Work task: Give back all of the data exactly.

(Beginning of Material to process)

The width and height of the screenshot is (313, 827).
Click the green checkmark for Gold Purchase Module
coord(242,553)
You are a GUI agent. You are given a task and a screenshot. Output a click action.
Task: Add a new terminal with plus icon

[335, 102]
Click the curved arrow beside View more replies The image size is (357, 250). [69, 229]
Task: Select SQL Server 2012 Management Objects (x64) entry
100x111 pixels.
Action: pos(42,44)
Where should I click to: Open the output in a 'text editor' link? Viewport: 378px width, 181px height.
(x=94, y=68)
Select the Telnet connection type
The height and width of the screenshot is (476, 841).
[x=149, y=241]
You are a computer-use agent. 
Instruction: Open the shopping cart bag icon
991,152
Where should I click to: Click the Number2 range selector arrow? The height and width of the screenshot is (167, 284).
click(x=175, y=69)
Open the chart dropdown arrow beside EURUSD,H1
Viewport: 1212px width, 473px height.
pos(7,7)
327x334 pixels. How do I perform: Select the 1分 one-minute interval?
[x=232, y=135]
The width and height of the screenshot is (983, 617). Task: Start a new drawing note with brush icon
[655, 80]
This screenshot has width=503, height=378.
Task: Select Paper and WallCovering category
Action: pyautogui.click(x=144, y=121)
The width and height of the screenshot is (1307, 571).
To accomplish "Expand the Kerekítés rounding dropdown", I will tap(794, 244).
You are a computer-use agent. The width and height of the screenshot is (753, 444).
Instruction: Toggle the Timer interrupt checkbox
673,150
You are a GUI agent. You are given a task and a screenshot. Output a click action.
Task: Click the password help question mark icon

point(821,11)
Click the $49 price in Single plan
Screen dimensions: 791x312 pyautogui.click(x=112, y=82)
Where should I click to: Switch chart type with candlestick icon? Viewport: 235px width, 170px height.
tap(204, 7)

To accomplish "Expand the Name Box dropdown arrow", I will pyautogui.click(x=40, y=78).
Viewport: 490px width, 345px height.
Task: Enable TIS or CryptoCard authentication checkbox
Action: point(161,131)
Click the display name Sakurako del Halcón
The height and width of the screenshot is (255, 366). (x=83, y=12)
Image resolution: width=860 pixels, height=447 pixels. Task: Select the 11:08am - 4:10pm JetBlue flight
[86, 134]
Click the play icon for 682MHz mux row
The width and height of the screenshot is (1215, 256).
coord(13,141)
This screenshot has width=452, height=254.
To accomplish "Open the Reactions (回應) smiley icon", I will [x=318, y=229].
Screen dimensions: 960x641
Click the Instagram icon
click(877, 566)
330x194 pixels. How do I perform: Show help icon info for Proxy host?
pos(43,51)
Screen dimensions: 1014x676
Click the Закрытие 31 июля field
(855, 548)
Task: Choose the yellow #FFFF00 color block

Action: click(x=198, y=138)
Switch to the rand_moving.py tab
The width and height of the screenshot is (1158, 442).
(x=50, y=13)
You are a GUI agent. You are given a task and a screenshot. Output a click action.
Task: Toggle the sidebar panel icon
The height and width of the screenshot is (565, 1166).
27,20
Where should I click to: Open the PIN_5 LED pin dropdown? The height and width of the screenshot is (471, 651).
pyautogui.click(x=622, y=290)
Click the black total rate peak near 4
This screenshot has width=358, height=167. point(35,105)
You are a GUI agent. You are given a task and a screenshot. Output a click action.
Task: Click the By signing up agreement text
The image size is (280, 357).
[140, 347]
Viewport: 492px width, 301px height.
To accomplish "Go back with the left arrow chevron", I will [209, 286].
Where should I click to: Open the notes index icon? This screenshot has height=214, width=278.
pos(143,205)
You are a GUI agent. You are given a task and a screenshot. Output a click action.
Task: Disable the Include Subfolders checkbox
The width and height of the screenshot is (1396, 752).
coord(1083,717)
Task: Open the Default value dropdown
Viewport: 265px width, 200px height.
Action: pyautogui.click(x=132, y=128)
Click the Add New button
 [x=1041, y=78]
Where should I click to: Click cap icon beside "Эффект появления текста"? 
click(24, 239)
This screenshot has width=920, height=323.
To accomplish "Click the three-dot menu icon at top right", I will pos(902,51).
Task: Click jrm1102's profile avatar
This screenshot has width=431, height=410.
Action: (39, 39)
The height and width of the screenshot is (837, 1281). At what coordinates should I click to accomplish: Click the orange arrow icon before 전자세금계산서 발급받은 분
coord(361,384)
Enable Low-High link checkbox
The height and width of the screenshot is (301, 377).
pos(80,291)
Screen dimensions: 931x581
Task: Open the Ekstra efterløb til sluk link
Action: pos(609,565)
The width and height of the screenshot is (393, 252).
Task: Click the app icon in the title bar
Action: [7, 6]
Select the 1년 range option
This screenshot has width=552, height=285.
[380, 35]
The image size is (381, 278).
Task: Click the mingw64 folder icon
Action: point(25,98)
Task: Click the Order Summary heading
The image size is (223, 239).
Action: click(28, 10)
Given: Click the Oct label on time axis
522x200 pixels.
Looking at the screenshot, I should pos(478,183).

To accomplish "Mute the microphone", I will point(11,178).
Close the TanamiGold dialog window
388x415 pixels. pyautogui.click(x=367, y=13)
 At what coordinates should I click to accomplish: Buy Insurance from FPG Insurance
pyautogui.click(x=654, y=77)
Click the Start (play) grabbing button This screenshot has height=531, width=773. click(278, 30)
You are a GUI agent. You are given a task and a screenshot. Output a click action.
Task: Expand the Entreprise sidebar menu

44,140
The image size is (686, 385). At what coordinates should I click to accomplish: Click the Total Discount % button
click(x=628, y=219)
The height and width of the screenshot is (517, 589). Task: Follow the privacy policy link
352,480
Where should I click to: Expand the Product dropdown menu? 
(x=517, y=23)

(End of Material to process)

Answer for this exercise:
The width and height of the screenshot is (313, 827).
Click the green checkmark for Gold Purchase Module
coord(242,553)
You are a GUI agent. You are given a task and a screenshot. Output a click action.
Task: Add a new terminal with plus icon

[335, 102]
Click the curved arrow beside View more replies The image size is (357, 250). [69, 229]
Task: Select SQL Server 2012 Management Objects (x64) entry
100x111 pixels.
Action: pos(42,44)
Where should I click to: Open the output in a 'text editor' link? Viewport: 378px width, 181px height.
(x=94, y=68)
Select the Telnet connection type
The height and width of the screenshot is (476, 841).
[x=149, y=241]
You are a computer-use agent. 
Instruction: Open the shopping cart bag icon
991,152
Where should I click to: Click the Number2 range selector arrow? The height and width of the screenshot is (167, 284).
click(x=175, y=69)
Open the chart dropdown arrow beside EURUSD,H1
Viewport: 1212px width, 473px height.
pos(7,7)
327x334 pixels. How do I perform: Select the 1分 one-minute interval?
[x=232, y=135]
The width and height of the screenshot is (983, 617). Task: Start a new drawing note with brush icon
[655, 80]
This screenshot has width=503, height=378.
Task: Select Paper and WallCovering category
Action: pyautogui.click(x=144, y=121)
The width and height of the screenshot is (1307, 571).
To accomplish "Expand the Kerekítés rounding dropdown", I will tap(794, 244).
You are a computer-use agent. The width and height of the screenshot is (753, 444).
Instruction: Toggle the Timer interrupt checkbox
673,150
You are a GUI agent. You are given a task and a screenshot. Output a click action.
Task: Click the password help question mark icon

point(821,11)
Click the $49 price in Single plan
Screen dimensions: 791x312 pyautogui.click(x=112, y=82)
Where should I click to: Switch chart type with candlestick icon? Viewport: 235px width, 170px height.
tap(204, 7)

To accomplish "Expand the Name Box dropdown arrow", I will pyautogui.click(x=40, y=78).
Viewport: 490px width, 345px height.
Task: Enable TIS or CryptoCard authentication checkbox
Action: point(161,131)
Click the display name Sakurako del Halcón
The height and width of the screenshot is (255, 366). (x=83, y=12)
Image resolution: width=860 pixels, height=447 pixels. Task: Select the 11:08am - 4:10pm JetBlue flight
[86, 134]
Click the play icon for 682MHz mux row
The width and height of the screenshot is (1215, 256).
coord(13,141)
This screenshot has width=452, height=254.
To accomplish "Open the Reactions (回應) smiley icon", I will [x=318, y=229].
Screen dimensions: 960x641
Click the Instagram icon
click(877, 566)
330x194 pixels. How do I perform: Show help icon info for Proxy host?
pos(43,51)
Screen dimensions: 1014x676
Click the Закрытие 31 июля field
(855, 548)
Task: Choose the yellow #FFFF00 color block

Action: click(x=198, y=138)
Switch to the rand_moving.py tab
The width and height of the screenshot is (1158, 442).
(x=50, y=13)
You are a GUI agent. You are given a task and a screenshot. Output a click action.
Task: Toggle the sidebar panel icon
The height and width of the screenshot is (565, 1166).
27,20
Where should I click to: Open the PIN_5 LED pin dropdown? The height and width of the screenshot is (471, 651).
pyautogui.click(x=622, y=290)
Click the black total rate peak near 4
This screenshot has width=358, height=167. point(35,105)
You are a GUI agent. You are given a task and a screenshot. Output a click action.
Task: Click the By signing up agreement text
The image size is (280, 357).
[140, 347]
Viewport: 492px width, 301px height.
To accomplish "Go back with the left arrow chevron", I will [209, 286].
Where should I click to: Open the notes index icon? This screenshot has height=214, width=278.
pos(143,205)
You are a GUI agent. You are given a task and a screenshot. Output a click action.
Task: Disable the Include Subfolders checkbox
The width and height of the screenshot is (1396, 752).
coord(1083,717)
Task: Open the Default value dropdown
Viewport: 265px width, 200px height.
Action: pyautogui.click(x=132, y=128)
Click the Add New button
 [x=1041, y=78]
Where should I click to: Click cap icon beside "Эффект появления текста"? 
click(24, 239)
This screenshot has width=920, height=323.
To accomplish "Click the three-dot menu icon at top right", I will pos(902,51).
Task: Click jrm1102's profile avatar
This screenshot has width=431, height=410.
Action: (39, 39)
The height and width of the screenshot is (837, 1281). At what coordinates should I click to accomplish: Click the orange arrow icon before 전자세금계산서 발급받은 분
coord(361,384)
Enable Low-High link checkbox
The height and width of the screenshot is (301, 377).
pos(80,291)
Screen dimensions: 931x581
Task: Open the Ekstra efterløb til sluk link
Action: pos(609,565)
The width and height of the screenshot is (393, 252).
Task: Click the app icon in the title bar
Action: [7, 6]
Select the 1년 range option
This screenshot has width=552, height=285.
[380, 35]
The image size is (381, 278).
Task: Click the mingw64 folder icon
Action: point(25,98)
Task: Click the Order Summary heading
The image size is (223, 239).
Action: click(28, 10)
Given: Click the Oct label on time axis
522x200 pixels.
Looking at the screenshot, I should pos(478,183).

To accomplish "Mute the microphone", I will point(11,178).
Close the TanamiGold dialog window
388x415 pixels. pyautogui.click(x=367, y=13)
 At what coordinates should I click to accomplish: Buy Insurance from FPG Insurance
pyautogui.click(x=654, y=77)
Click the Start (play) grabbing button This screenshot has height=531, width=773. click(278, 30)
You are a GUI agent. You are given a task and a screenshot. Output a click action.
Task: Expand the Entreprise sidebar menu

44,140
The image size is (686, 385). At what coordinates should I click to accomplish: Click the Total Discount % button
click(x=628, y=219)
The height and width of the screenshot is (517, 589). Task: Follow the privacy policy link
352,480
Where should I click to: Expand the Product dropdown menu? 
(x=517, y=23)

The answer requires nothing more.